Les droits et libertés inscrits dans la Charte québécoise se modifient en fonction des valeurs importantes de l'époque où la cause est entendue. Ainsi d'une époque à une autre, des plaintes portées devant les tribunaux conduiront à la modification du sens ou de l'étendue d'un droit.

La Charte assure par exemple la protection de la liberté de religion, elle ne définit toutefois pas ce qu'elle entend par le terme «religion». Pour comprendre le sens de ce mot et de ce droit, il faut se référer à la jurisprudence. Les décisions rendues par les différents tribunaux québécois n'en donnent aucune définition précise. Certains jugements ont toutefois permis de tracer les limites des libertés religieuses fn 16 fn 17 :

· Le droit de croire ce que l'on veut en matière religieuse ;

· Le droit de manifester ses croyances par le culte et la pratique ;

· Le droit de propager ses croyances.

Selon le jugement dans l'affaire R.C. Big M Drug Mart, la liberté de religion comporte deux dimensions :

· Une dimension positive : l'individu est libre de croire ce qu'il veut et de professer ses croyances ;

· Une dimension négative : Personne ne peut être forcé d'embrasser une conception religieuse ou d'agir en opposition avec qu'il croitfn 18.

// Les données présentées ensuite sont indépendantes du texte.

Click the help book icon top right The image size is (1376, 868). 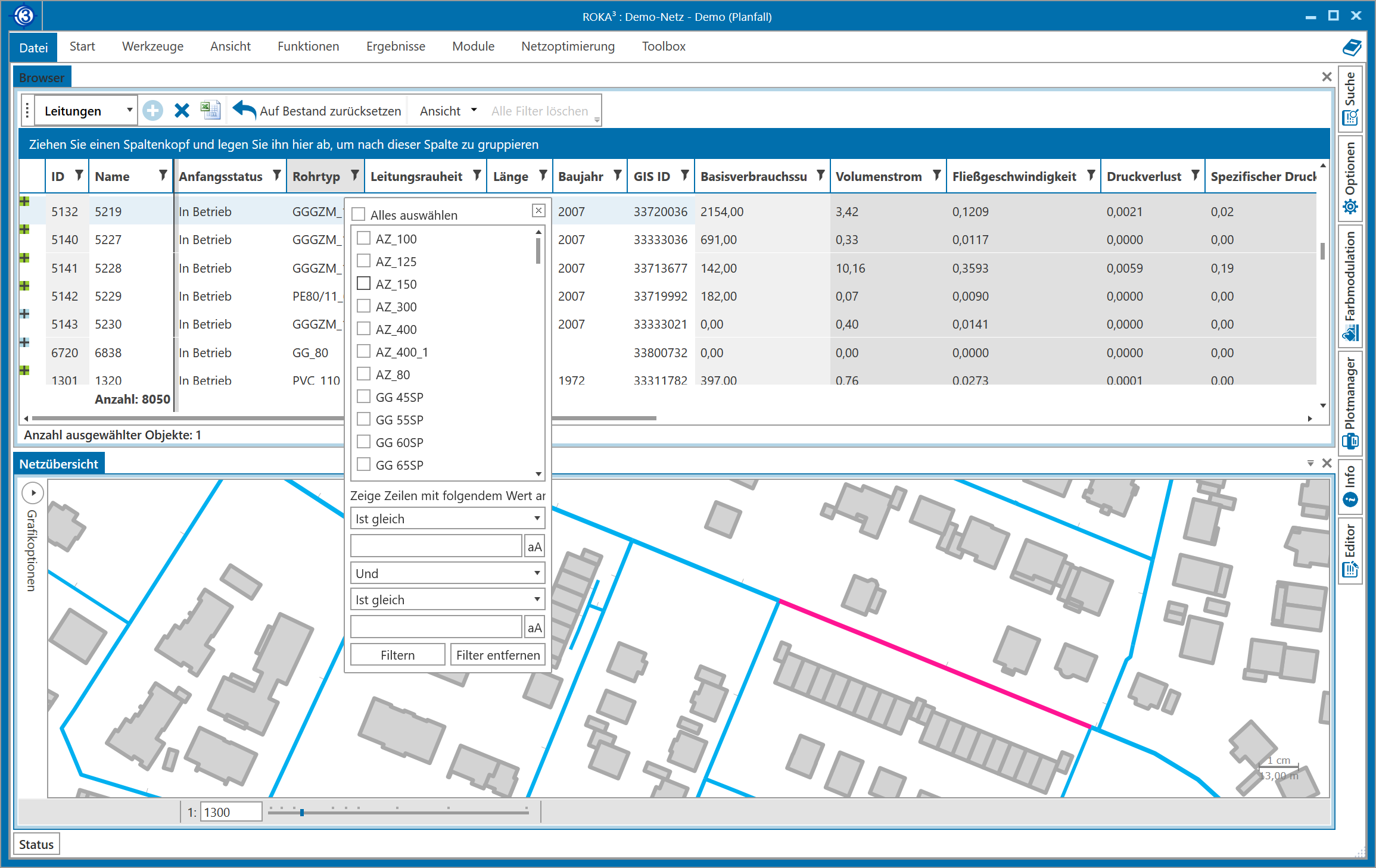[x=1351, y=47]
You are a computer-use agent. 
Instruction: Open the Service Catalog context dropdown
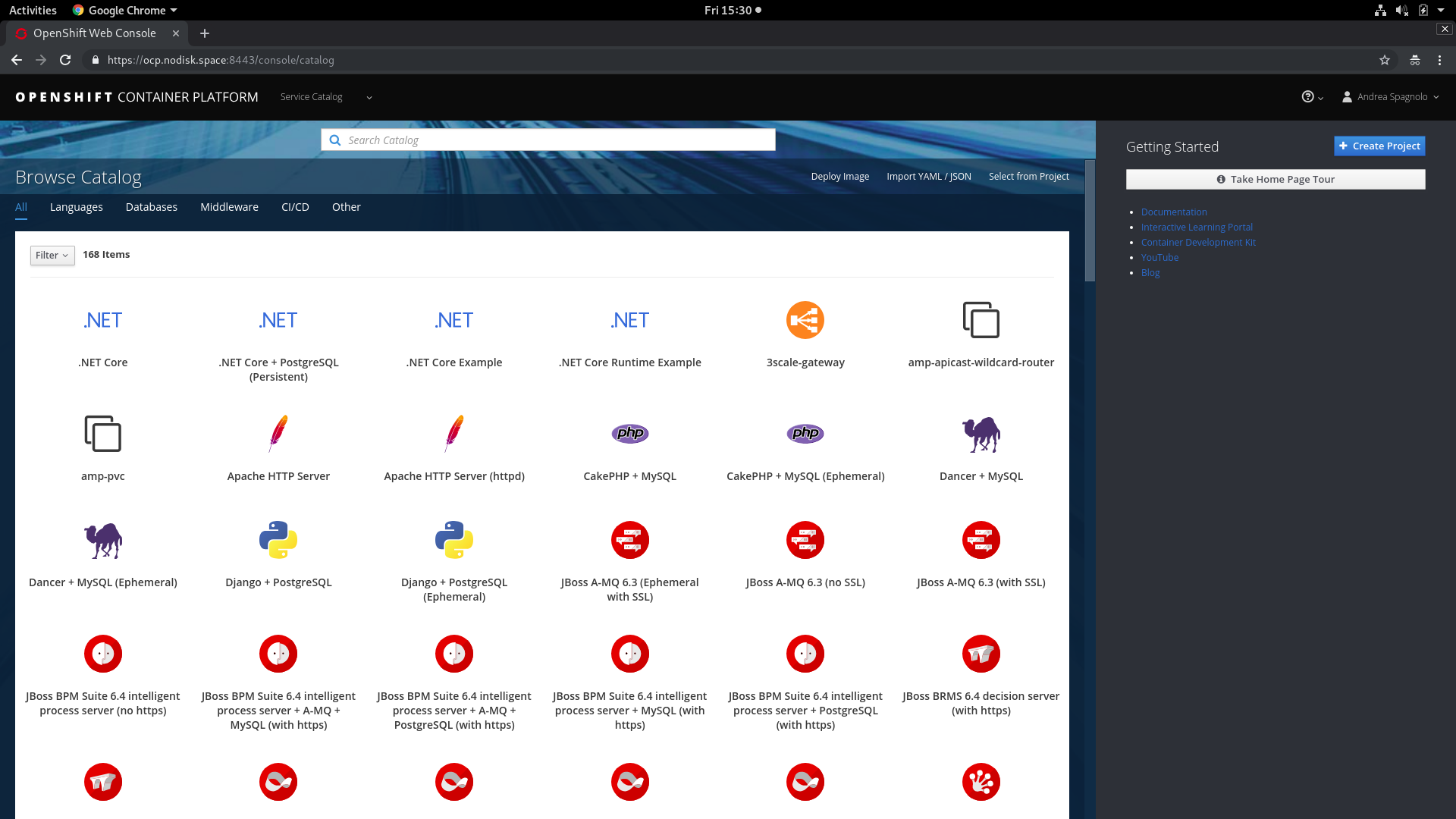[x=326, y=97]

Une personne peut également demander que ses croyances personnelles soient considérées par son milieu comme une religion. Cette acceptation lui donne droit, par exemple, de se voir reconnaître certaines pratiques par son employeur. Les croyances personnelles peuvent être considérées selon la loi comme des convictions religieuses à deux conditionsfn 19 :

· La croyance invoquée par la personne fait figure de religion dans sa vie ;

· La personne fait preuve de sincérité dans l'affirmation précédente.

Ce droit est toutefois limité. L'individu ne peut justifier tous ses comportements au nom de la religion, son comportement doit respecter les valeurs démocratiques protégées par la Charte. Par exemple, dans l'affaire Harroldfn 20, la Cour a reconnu coupable un membre d'un groupe religieux d'infraction à la loi anti-bruit de la ville de Vancouver. La Cour a spécifié que le membre ne pouvait pas, sous le couvert de sa religion, violer la loi municipale.

La liberté de culte d'un individu ou d'un groupe est limitée lorsqu'elle s'oppose à la paix et à la sécurité publique. Ainsi, la Charte peut fixer la portée de la liberté de religion et en établir l'exercice de façon à protéger l'ordre public, les valeurs démocratiques et le bien-être général des citoyens (Charte québécoise, art. 9.1).

La Charte est donc un texte de loi qui, lorsque des plaintes sont formulées devant les tribunaux, peut être progressivement précisé. Cette loi fondamentale est donc souple puisqu'elle s'adapte à l'époque et aux changements de la culture dans laquelle elle est appliquée.

Conclusion

La Charte représente le cadre éthique qui doit gouverner l'équilibre des droits individuels et collectifs au sein de la société québécoise. Elle vise à garantir qu'un ensemble de droits et de libertés fondamentaux soit respecté, par exemple: l'accès à l'égalité, l'accès à des services juridiques équitables, l'accès à l'équité au plan économique et au plan social, le droit à l'éducation et le droit à la justice. Toutefois, le respect des droits et libertés individuels doit se faire dans le respect des valeurs démocratiques, de l'ordre public et du bien-être général des êtres humains. Ainsi, un membre d'un groupe ou une personne ne peut uniquement invoquer le respect de ses libertés fondamentales pour se voir éviter une sanction suite à la violation d'une loi.

Les droits et libertés individuels sont garantis dans la Charte québécoise. Ces derniers sont parfois brimés et dans de telles circonstances, la Commission a pour mission de veiller au respect des principes énoncés dans la présente Charte ainsi qu'à la protection de l'intérêt de l'enfant et au respect des droits qui lui sont reconnus par la Loi sur la protection de la jeunesse. Par conséquent, lorsqu'une personne, un groupe ou une organisation considère que leurs droits et libertés ont été ou sont lésés, ils peuvent porter plainte à la Commission ou devant les tribunaux.